The Conservative Climate Change Modest Proposal Advances

By | 2017/02/09

There’s a Washington Post report that the WSJ op-ed proposal is much more than just an op-ed. There is an organized political move underway to make this happen. The WaPo report mostly focuses on the carbon tax and dividend, fails to mention Pillar 3 on border adjustments, and is unspecific about the proposed regulatory rollback.

The Natural Resources Defense Council (NRDC), a group I’ve been wary of in the past, states that imposition of a carbon tax does not justify reducing or eliminating regulation, a stance I find myself in agreement with here.

The fix appears to be in: the report says that the White House response was not instant denial and denunciation for the proposal. The sponsors will be meeting with White House officials soon. And Mitt Romney has even endorsed it.

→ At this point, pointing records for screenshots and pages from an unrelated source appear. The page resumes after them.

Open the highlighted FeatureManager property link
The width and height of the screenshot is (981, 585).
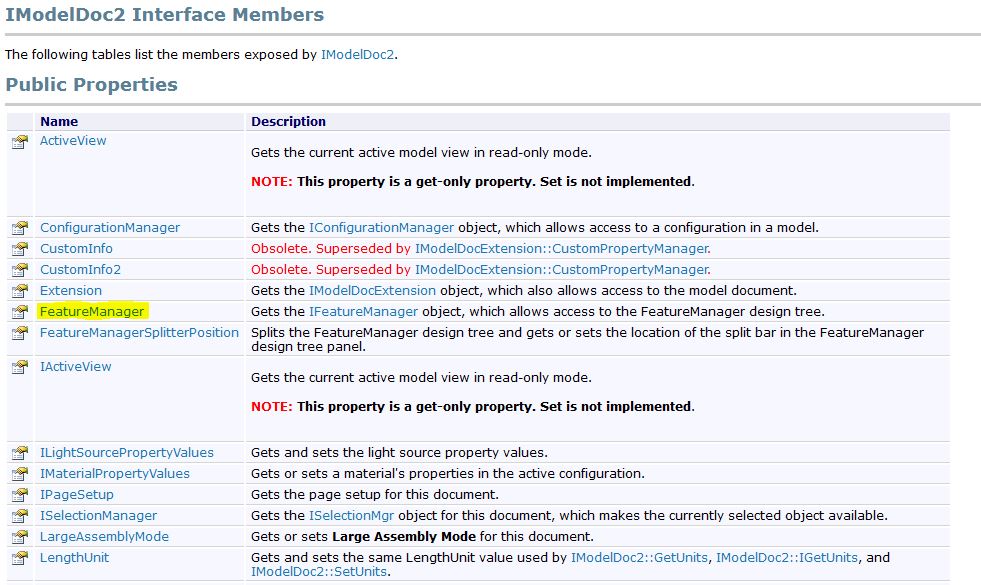[x=92, y=312]
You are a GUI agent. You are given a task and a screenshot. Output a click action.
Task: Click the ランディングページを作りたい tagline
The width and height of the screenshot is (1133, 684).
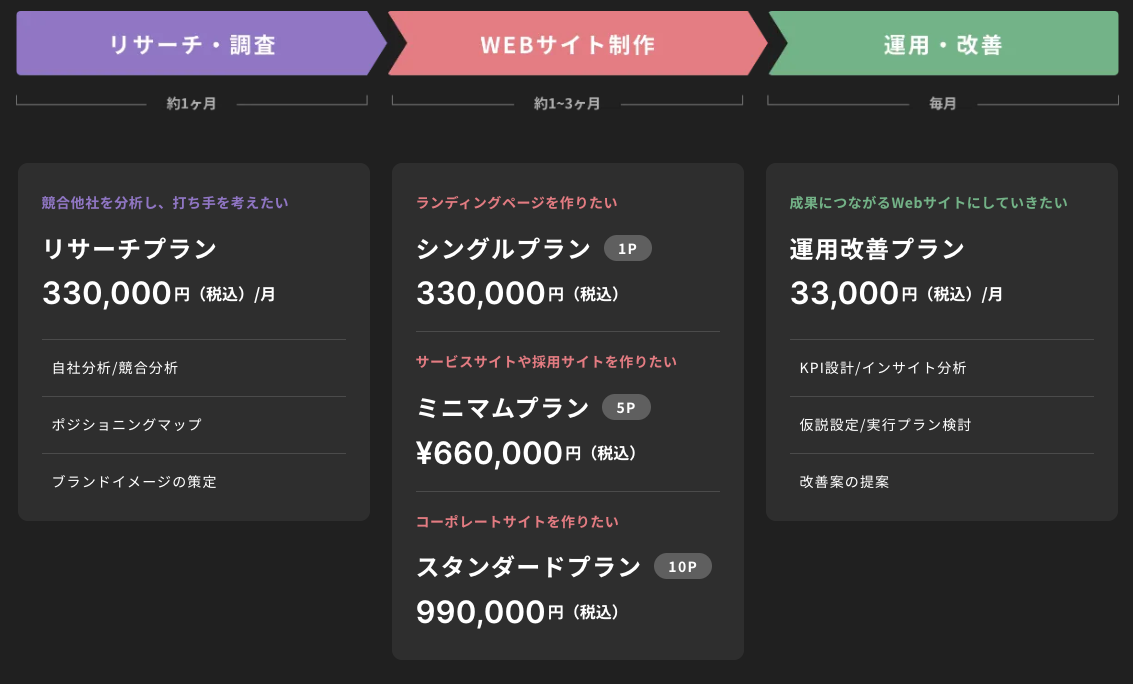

I’ll note that I think the “climate change” label on this is a red herring; the main effect in the WSJ op-ed proposal is the regulatory change. Even if the tort reform of the proposal was facially limited to topics related to carbon use, the precedent this would create would serve to help undermine accountability across the board.

Though I may have to modify my just-stated stance. The WaPo report gives a number from the sponsors on a carbon tax rate: $40/ton of fuel. This is 4x the amount that I poached from other sources for my back-of-the-envelope calculations. That is a rate that becomes closer to non-negligible, and is merely 1/58th the remediation cost rather than 1/230th of it as my working figure of $10/ton had it. The $40/ton works out to $6/barrel, or about a 13% tax rate on materials. Of course, material costs are only a part of overall costs in determining profit for oil companies. And, when I went looking for some explication of the link between oil prices and profit, I found this research that links higher profits to higher commodity prices. It is at least possible that the point of the proposed carbon tax is in no way a self-sacrifice; even an artificial increase in the commodity oil price is likely to result in higher oil company profits. So now it appears that there is a backhanded benefit for the oil companies for Pillar 1 as well as the direct benefit of losing regulatory oversight with Pillar 4. Pillar 2 thus looks like a populist inducement (“free money for you!”), while Pillar 3 still is somewhat mysterious in exactly how oil companies can cash in from it. But I expect some concrete motivation exists to back the presence of Pillar 3 in the proposal beyond the one stated in the WSJ op-ed.

Offering up a proposal that doesn’t actually address the topic of the title and, when examined closely, gives enormous benefits to corporate interests does appear to be business as usual.